Bush's statement in defense of marriage is worded in regression. It is masked in such words as 'sacred institution' and 'sanctity,' evoking not just tradition, or constitutional tradition, but fundamentalist Christian tradition. It is a reach for the spiritual, the 'inviolable.' But it is a deceptive reach, because the sentiment behind it is anything but Christian. The strategy has a familiar ring.
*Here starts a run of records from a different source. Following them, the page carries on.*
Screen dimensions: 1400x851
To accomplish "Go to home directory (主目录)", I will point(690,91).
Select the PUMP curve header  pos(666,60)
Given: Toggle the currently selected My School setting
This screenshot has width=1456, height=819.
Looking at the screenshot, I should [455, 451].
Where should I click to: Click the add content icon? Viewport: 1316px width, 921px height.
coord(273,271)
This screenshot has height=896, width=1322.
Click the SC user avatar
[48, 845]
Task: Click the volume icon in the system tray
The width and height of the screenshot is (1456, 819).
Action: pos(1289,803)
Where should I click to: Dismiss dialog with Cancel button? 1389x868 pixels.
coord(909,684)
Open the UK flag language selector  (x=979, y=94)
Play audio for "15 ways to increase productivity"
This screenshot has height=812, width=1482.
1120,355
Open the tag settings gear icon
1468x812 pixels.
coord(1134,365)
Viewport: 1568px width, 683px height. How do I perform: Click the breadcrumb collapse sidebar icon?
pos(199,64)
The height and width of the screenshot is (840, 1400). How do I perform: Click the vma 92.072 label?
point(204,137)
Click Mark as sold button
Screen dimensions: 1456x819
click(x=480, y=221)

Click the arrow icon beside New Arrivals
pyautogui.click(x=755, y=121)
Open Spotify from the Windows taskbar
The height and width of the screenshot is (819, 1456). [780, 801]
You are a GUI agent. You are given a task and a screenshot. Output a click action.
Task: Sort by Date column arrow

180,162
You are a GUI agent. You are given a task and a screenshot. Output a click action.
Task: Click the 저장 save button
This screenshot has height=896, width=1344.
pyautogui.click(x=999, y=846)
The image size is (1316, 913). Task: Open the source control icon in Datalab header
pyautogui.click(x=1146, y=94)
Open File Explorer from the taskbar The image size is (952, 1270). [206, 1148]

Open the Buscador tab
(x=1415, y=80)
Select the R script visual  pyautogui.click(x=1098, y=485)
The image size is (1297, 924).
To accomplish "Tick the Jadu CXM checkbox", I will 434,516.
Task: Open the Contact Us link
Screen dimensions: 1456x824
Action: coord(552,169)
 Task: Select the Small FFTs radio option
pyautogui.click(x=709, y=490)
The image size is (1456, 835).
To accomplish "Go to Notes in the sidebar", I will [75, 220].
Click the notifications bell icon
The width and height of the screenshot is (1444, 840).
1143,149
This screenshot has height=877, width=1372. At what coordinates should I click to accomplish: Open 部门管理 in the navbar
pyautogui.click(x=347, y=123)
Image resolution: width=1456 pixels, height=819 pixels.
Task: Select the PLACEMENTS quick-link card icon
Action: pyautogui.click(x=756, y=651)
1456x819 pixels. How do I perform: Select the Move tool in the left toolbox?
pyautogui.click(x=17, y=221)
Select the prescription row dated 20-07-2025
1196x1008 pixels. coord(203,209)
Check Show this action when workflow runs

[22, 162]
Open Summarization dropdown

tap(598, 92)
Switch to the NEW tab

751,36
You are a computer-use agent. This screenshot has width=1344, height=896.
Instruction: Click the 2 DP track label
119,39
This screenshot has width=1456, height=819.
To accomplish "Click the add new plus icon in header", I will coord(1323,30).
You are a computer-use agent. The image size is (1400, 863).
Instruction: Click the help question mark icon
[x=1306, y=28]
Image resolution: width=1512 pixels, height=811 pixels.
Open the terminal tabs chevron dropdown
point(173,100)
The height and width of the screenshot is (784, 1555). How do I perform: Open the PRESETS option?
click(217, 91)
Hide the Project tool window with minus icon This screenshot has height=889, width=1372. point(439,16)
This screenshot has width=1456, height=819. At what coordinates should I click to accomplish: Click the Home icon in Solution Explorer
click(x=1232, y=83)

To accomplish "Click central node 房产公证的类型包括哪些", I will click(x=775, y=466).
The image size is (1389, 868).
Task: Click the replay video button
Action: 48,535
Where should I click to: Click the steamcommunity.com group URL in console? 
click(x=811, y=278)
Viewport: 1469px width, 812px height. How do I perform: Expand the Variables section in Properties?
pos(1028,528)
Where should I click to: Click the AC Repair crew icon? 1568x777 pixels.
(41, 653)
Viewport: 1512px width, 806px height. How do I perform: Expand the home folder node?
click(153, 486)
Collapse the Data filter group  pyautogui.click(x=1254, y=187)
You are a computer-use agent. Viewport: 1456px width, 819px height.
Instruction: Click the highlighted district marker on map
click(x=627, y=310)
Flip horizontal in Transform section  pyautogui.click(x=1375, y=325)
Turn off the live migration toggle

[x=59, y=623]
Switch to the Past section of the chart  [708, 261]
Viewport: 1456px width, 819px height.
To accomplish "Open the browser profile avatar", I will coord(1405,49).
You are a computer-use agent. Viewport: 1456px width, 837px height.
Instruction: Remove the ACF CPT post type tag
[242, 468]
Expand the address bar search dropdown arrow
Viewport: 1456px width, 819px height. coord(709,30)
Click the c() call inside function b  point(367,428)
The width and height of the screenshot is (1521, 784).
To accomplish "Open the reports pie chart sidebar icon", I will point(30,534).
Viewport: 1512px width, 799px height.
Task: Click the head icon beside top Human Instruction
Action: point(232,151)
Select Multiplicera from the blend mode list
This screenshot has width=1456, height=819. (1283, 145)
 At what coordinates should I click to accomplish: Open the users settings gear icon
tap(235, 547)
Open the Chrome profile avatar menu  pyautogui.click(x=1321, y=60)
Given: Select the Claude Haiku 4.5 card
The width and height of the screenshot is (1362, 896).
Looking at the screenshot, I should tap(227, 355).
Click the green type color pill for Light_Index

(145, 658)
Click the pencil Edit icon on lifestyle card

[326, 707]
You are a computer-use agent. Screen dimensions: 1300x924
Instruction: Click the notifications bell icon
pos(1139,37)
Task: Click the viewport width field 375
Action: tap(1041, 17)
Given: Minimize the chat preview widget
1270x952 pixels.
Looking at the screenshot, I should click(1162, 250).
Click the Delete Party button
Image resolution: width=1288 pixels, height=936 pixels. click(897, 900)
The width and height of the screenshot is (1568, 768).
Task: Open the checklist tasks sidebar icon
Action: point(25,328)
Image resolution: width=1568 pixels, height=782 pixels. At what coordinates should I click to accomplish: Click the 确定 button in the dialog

'I love the pure, peaceable, and impartial Christianity of Christ,' Frederick Douglass wrote in his biography. 'I therefore hate the corrupt, slaveholding, women-whipping, cradle-plundering, partial and hypocritical Christianity of this land.' It is Douglass' words that come to mind when the likes of Bush marshal what passes for Christian tradition in defense of what a just law could never uphold. 'Indeed,' Douglass went on, after describing how Christianity was misused to defend slavery, 'I can see no reason, but the most deceitful one, for calling the religion of this land Christianity. I look upon it as the climax of all misnomers, the boldest of all frauds, and the grossest of all libels. Never was there a clearer case of 'stealing the livery of the court of heaven to serve the devil in. I am filled with unutterable loathing when I contemplate the religious pomp and show, together with the horrible inconsistencies, which every where surround me.'
Bush's promise to bar gay marriage in the name of sanctity and sacredness is one of our day's 'boldest of all frauds,' one of our day's horrible inconsistencies. Maybe it's unfair to single out Bush. The Democratic presidential contenders are his back-up singers on this one, their tap-dance around gay marriage and for 'civil unions' being a doctrine of separate-but-equal for gays. But the coming debate will pit Marshall's opinion against Bush's 43 words. Bush, the 43rd president, may add numerology to his pomp and show. He'll need to. He doesn't stand a chance on more rational grounds.
Australians are a less religiose people. That is probably why the Man of Steel found it necessary to add science's ruse - the pseudoscientific mumbo-jumbo of saying that gay marriage threatens the survival of the species.
I keep trying to tell the pink velicraptors who live across the street that dinosaurs would still rule the world if they hadn't gone in for gay marriage.